**Exercise details**
Return, unchanged, the stretch of lines below from the one containing "has width=1790, height=590." through the one containing "y-tick-label: 0 is located at coordinates (1240, 298).".

··· Provided entries

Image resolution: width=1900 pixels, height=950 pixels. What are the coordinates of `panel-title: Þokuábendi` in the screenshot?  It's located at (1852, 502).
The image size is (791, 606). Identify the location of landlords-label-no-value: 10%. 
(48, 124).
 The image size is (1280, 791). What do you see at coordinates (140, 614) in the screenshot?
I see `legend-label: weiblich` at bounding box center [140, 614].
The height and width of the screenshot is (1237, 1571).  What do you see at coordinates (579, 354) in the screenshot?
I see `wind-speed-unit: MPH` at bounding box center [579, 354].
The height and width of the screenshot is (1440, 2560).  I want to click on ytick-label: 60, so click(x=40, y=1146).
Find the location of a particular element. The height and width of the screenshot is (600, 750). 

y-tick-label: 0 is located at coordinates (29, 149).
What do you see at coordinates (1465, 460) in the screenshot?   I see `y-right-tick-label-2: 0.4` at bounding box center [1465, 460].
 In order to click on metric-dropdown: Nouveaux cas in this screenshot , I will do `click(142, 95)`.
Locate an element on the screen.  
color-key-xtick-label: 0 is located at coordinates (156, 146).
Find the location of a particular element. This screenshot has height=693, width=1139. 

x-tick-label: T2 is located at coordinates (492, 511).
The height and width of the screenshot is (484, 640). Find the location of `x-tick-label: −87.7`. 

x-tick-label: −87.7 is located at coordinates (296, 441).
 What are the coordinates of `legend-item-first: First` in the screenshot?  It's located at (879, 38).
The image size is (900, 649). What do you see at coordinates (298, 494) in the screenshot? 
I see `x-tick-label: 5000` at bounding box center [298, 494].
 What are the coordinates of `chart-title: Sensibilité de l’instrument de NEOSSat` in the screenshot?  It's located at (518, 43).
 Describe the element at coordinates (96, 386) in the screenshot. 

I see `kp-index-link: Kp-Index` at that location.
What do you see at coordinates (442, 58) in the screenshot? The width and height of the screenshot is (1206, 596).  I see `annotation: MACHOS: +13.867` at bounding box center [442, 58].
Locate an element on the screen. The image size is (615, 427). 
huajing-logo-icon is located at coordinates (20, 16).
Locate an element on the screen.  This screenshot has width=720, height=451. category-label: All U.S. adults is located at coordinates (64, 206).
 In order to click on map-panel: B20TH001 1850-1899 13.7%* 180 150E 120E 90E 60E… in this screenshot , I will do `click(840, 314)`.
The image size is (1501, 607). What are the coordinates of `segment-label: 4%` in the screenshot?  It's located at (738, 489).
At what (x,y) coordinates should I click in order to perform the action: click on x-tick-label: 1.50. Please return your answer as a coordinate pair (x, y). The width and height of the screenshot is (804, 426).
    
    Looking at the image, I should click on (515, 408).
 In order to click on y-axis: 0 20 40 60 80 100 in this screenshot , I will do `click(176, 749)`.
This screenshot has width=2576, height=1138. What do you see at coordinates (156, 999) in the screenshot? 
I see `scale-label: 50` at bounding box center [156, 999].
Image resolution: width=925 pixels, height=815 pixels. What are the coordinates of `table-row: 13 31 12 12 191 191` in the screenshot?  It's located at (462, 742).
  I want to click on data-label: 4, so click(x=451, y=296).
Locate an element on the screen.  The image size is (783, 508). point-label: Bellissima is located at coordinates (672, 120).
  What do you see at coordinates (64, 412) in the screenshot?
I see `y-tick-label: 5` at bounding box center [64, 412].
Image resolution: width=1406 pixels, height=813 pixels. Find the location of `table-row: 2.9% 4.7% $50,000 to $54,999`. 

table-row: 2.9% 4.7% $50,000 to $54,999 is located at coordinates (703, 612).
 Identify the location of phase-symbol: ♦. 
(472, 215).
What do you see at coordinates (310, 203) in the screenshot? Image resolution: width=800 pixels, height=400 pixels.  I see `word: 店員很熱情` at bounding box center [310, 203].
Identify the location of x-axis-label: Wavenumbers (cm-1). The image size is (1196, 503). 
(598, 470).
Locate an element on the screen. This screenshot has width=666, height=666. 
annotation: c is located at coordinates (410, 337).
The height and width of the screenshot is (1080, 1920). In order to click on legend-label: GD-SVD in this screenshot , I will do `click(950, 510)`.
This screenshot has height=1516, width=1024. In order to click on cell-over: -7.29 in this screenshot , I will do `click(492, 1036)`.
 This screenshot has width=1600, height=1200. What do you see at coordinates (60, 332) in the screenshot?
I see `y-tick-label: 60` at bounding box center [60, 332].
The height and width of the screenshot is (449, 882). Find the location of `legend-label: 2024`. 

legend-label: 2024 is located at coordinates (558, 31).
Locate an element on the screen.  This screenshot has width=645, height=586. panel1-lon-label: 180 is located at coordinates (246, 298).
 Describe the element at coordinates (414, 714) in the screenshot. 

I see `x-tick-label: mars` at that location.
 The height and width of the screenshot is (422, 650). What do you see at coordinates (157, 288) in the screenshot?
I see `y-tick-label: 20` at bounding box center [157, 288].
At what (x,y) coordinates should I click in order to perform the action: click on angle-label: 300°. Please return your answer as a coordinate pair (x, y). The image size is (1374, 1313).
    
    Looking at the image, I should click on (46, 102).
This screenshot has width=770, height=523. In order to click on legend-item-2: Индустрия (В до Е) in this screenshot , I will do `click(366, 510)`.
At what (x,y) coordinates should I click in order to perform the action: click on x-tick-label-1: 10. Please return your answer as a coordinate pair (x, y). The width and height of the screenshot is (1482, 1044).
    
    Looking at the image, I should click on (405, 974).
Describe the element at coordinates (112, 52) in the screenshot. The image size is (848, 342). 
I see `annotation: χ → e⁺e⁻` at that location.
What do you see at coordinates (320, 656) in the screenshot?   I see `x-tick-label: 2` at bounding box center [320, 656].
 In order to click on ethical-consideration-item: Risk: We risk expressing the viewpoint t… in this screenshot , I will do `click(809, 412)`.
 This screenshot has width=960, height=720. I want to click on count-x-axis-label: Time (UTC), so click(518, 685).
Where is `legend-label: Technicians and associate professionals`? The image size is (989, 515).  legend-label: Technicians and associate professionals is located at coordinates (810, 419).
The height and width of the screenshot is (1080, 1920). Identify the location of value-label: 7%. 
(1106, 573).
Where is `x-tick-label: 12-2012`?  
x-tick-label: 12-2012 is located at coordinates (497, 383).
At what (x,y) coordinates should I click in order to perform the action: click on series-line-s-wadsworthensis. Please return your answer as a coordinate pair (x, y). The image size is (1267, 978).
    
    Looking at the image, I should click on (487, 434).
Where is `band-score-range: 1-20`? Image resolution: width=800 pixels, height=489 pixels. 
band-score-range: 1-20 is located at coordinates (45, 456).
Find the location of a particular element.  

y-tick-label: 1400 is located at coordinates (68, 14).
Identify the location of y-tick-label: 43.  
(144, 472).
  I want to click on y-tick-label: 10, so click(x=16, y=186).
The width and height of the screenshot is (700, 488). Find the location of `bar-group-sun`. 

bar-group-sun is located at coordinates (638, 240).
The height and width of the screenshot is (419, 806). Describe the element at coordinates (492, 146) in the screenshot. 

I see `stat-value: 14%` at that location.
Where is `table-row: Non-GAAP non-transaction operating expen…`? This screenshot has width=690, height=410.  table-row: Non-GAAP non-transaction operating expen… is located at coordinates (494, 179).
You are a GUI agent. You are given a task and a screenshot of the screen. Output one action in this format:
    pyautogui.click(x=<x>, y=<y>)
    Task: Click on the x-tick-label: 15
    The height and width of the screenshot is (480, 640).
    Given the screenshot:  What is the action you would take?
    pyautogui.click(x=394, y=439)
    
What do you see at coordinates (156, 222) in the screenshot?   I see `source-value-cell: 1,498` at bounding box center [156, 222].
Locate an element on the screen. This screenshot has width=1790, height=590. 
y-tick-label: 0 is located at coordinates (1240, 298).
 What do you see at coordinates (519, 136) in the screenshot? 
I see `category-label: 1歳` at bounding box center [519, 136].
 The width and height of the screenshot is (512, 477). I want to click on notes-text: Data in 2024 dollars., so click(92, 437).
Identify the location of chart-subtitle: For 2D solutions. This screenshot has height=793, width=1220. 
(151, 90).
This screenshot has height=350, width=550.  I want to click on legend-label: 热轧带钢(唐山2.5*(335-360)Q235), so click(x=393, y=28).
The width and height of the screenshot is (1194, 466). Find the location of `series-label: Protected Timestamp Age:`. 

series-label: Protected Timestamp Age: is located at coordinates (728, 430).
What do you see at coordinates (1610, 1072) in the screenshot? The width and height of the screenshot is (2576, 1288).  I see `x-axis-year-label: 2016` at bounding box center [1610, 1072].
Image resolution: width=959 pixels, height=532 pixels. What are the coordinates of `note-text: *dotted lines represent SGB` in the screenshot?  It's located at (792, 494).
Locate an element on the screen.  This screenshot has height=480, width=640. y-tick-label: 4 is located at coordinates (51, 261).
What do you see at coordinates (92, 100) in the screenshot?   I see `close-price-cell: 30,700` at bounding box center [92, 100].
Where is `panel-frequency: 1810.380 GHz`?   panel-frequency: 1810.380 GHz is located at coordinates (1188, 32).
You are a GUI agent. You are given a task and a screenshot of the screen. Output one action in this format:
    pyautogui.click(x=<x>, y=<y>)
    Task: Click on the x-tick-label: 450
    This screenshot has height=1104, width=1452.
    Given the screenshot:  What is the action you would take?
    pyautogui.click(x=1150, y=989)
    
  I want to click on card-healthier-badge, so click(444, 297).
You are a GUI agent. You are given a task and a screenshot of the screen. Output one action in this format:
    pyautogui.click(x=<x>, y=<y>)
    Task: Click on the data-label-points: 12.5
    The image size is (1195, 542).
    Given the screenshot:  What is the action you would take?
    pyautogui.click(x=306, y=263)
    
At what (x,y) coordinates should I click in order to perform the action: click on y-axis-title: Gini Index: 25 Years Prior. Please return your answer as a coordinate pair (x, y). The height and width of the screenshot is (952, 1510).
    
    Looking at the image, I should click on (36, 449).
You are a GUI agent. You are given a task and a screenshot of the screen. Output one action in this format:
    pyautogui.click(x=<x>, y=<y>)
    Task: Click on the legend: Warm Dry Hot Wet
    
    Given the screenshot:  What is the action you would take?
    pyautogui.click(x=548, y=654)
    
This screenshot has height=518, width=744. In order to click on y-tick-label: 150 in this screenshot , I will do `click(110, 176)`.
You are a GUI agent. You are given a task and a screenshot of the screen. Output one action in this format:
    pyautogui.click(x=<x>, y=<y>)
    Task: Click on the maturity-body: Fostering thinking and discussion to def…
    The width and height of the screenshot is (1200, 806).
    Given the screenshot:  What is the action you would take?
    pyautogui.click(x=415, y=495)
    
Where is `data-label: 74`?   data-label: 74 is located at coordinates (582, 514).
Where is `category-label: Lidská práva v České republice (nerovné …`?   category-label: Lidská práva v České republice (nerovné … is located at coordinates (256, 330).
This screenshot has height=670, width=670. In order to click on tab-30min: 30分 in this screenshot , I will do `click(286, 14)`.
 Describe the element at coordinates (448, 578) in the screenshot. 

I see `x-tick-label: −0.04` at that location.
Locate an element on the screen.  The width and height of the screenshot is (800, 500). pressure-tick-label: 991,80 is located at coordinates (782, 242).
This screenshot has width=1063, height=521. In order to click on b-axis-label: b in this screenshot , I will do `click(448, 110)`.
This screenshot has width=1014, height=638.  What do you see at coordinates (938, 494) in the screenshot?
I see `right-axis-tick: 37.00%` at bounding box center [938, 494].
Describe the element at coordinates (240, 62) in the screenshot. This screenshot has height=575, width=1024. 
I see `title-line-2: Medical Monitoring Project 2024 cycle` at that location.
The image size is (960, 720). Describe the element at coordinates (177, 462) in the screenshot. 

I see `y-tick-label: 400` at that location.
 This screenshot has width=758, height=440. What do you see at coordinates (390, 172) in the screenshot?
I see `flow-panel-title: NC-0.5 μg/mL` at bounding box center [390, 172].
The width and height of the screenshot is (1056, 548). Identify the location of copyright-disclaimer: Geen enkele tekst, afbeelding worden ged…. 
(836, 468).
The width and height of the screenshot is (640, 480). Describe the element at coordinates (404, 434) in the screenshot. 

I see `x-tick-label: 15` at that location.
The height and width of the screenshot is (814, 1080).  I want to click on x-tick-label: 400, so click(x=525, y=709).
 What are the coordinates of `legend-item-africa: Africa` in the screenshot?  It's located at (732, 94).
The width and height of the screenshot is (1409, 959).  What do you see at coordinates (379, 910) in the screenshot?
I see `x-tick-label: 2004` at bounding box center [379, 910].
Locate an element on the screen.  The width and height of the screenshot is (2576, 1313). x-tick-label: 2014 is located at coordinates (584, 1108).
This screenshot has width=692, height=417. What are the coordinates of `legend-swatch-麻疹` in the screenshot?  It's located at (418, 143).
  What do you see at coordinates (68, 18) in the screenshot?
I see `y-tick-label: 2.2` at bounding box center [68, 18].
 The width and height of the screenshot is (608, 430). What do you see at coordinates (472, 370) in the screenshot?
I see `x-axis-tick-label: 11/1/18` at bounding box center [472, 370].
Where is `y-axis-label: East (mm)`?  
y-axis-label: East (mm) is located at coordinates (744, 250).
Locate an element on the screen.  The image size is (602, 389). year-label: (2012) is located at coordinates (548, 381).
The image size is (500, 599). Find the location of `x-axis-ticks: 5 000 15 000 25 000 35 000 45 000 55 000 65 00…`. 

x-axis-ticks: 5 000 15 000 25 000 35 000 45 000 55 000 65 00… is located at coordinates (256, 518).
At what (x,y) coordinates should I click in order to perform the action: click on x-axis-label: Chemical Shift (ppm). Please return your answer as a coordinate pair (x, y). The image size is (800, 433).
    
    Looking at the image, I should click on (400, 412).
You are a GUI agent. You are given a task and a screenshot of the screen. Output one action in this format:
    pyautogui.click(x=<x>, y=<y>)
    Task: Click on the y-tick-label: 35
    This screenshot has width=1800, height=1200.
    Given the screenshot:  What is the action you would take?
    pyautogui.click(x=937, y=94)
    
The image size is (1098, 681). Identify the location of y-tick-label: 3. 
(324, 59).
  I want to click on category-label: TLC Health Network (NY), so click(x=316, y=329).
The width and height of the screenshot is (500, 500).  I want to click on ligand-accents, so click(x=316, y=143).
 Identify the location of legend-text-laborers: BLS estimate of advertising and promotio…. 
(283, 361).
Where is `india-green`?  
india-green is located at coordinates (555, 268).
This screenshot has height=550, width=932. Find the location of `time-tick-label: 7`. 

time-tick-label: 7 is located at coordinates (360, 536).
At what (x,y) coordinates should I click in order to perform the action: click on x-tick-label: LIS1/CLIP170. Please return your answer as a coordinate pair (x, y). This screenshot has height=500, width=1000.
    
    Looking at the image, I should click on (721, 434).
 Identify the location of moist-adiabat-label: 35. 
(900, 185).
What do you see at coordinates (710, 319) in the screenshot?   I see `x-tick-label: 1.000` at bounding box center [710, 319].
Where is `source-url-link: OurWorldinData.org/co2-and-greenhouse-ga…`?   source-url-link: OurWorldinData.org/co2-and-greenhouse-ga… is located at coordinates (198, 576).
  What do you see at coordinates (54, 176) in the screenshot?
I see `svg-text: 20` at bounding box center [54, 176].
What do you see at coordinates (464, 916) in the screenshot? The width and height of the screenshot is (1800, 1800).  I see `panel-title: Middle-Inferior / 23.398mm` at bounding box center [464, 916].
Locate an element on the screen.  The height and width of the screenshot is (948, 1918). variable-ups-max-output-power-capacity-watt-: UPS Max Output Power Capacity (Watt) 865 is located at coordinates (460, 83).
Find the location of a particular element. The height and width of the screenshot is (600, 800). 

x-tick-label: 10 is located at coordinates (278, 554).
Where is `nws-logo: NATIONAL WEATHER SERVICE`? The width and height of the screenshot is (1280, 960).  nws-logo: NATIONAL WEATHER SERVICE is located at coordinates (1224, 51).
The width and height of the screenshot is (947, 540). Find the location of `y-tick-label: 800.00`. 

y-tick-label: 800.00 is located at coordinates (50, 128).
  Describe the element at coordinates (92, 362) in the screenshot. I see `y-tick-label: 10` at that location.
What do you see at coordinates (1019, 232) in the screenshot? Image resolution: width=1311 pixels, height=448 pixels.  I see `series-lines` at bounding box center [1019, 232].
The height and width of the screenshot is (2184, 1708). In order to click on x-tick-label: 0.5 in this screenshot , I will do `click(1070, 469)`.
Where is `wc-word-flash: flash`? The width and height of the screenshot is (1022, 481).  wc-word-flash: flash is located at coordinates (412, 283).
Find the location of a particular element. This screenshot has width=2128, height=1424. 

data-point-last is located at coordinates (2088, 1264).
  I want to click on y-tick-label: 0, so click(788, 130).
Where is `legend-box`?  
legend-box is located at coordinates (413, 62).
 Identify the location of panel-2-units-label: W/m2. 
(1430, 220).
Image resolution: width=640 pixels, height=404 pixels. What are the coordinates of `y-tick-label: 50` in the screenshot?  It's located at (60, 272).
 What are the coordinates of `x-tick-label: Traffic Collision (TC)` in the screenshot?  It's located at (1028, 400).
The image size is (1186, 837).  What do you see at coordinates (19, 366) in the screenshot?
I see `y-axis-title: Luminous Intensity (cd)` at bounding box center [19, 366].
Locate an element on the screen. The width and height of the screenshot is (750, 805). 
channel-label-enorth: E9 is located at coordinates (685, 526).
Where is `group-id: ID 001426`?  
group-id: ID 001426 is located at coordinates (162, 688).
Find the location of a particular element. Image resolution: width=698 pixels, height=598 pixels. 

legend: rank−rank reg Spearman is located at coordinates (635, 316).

······

**Exercise answer**
Locate an element on the screen. This screenshot has width=1790, height=590. 
y-tick-label: 0 is located at coordinates (1240, 298).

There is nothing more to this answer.